> WHAT YOU WILL DO
From the passage about Yeats and Gonne, reproduce word for word the part that runs from "The great event" up to and including "of past humiliations.".
━━━ SELECTED EXCERPT ━━━
The great event when it finally transpired was a disappointment. To judge from poems published (somewhat cruelly) not very much later, Yeats discovered that the most beautiful woman he had ever seen was no longer quite so beautiful. According to ‘Peace’, published in 1910, time had touched her form. The ‘lineaments’ remained, but he could only ‘record what’s gone’ (‘Fallen Majesty’). Nothing could compare with the oft-imagined flesh of the muse; the uncovered body of a 42-year-old mother of three disenchanted him.

In spite of this programme of anger-management and self-improvement, Yeats could not keep a lid on rage that arose from decades of past humiliations. 

All through December in Paris, he was not happy and satisfied, but short-tempered. Soon after sexual relations began, Gonne put a stop to them. She let him off easy and took the blame on herself, treating it as a problem not of too little desire on his part, but of too much on hers:

I have prayed so hard to have all earthly desire taken from my love for you & dearest, loving you as I do, I have prayed & I am praying still that the bodily desire for me may be taken from you too. I know how hard & rare a thing it is for a man to hold spiritual love when the bodily desire is gone & I have not made these prayers without a terrible struggle, a struggle that shook my life though I do not speak much of it & generally manage to laugh. The struggle is over & I have found peace.
━━━ DATA SUPPLIED ━━━
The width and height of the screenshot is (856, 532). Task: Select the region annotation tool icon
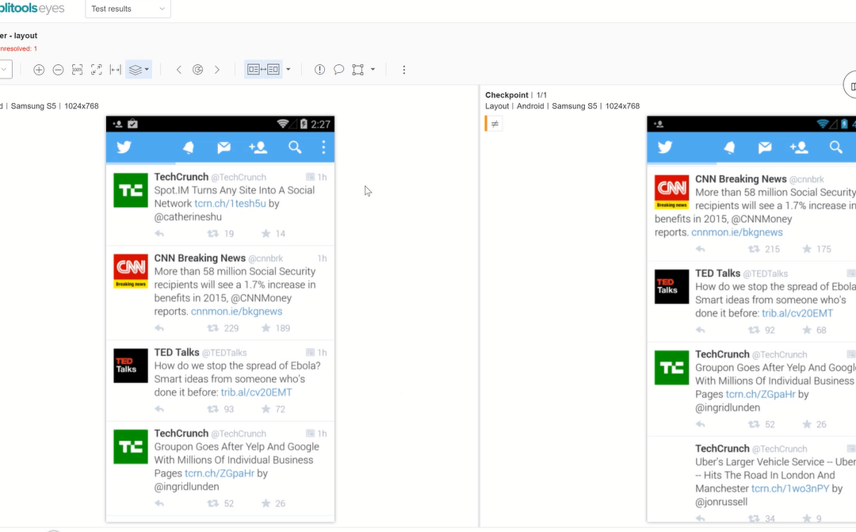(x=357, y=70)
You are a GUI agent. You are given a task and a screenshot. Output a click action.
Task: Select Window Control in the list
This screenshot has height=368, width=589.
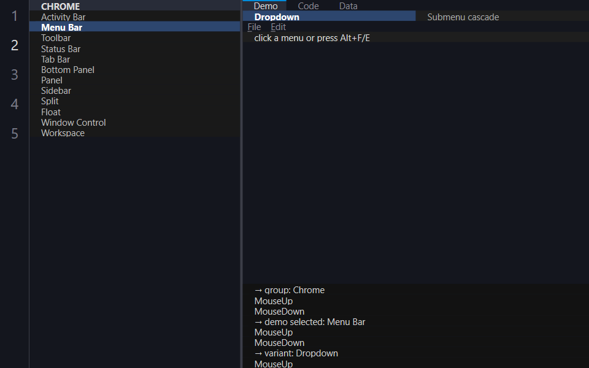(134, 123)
━━━
━━━ DATA SUPPLIED ━━━
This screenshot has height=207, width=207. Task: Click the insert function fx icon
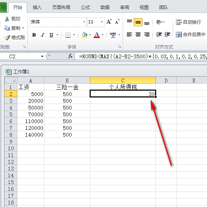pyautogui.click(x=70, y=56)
━━━
> COMPLETE OUTPUT
The great event when it finally transpired was a disappointment. To judge from poems published (somewhat cruelly) not very much later, Yeats discovered that the most beautiful woman he had ever seen was no longer quite so beautiful. According to ‘Peace’, published in 1910, time had touched her form. The ‘lineaments’ remained, but he could only ‘record what’s gone’ (‘Fallen Majesty’). Nothing could compare with the oft-imagined flesh of the muse; the uncovered body of a 42-year-old mother of three disenchanted him.

In spite of this programme of anger-management and self-improvement, Yeats could not keep a lid on rage that arose from decades of past humiliations.